Which is better for inference?▾
RTX 4090's higher bandwidth and VRAM excel for batch inference at 165 TFLOPS FP16. RTX 5070 works for lighter loads at 40.6 TFLOPS. Choose by model size.
What architectures do they use?▾
RTX 4090 runs Ada Lovelace from 2022. RTX 5070 uses Blackwell from 2025. Newer design promises future optimizations.
Which is cheaper to rent, the RTX 4090 or the RTX 5070?▾
Cloud rental prices for both the RTX 4090 and RTX 5070 vary by provider, configuration, and availability. This page shows live pricing from 25+ providers updated every 60 seconds. Scroll to the Live Cloud Pricing section to compare current rates.
How much VRAM does the RTX 4090 have compared to the RTX 5070?▾
The RTX 4090 has 24 GB of GDDR6X memory. The RTX 5070 has 12 GB of GDDR7 memory.

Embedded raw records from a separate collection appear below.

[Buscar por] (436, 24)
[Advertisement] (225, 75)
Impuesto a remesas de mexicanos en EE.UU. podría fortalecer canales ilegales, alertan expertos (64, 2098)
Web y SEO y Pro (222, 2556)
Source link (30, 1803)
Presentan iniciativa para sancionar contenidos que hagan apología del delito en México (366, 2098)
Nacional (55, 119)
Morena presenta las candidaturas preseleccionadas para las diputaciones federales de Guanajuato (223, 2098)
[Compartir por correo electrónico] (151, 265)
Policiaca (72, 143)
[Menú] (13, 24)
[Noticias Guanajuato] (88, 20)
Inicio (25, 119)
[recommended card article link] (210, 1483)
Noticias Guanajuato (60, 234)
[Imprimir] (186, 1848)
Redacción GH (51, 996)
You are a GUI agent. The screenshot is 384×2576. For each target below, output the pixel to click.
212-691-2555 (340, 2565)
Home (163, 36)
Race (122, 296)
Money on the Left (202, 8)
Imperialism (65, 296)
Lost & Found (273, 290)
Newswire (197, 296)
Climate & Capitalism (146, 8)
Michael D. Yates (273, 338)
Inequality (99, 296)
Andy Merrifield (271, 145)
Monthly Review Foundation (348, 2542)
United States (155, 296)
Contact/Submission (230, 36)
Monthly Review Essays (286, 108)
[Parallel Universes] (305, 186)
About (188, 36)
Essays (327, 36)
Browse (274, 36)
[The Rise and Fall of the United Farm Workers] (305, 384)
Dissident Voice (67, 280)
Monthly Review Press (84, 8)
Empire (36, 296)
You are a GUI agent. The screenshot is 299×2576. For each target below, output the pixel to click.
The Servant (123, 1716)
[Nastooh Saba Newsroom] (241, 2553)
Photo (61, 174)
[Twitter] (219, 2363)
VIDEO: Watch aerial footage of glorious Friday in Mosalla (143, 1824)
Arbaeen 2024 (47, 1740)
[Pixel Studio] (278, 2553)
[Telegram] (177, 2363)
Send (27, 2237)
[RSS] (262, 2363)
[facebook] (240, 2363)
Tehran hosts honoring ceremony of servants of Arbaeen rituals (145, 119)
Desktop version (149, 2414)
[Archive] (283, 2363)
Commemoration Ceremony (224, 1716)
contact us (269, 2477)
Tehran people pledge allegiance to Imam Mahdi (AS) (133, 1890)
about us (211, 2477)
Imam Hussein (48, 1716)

Can I find RTX 4090 and RTX 5070 GPUs available to rent right now?▾
Yes. This page shows real-time availability across 25+ cloud GPU providers. The Live Cloud Pricing section displays only in-stock offers with current pricing.
What is the main difference between the RTX 4090 and the RTX 5070?▾
The RTX 4090 uses the Ada Lovelace architecture (2022) while the RTX 5070 uses Blackwell (2025). The RTX 4090 delivers 4.1x the FP16 throughput and 2.3x the memory bandwidth of the RTX 5070.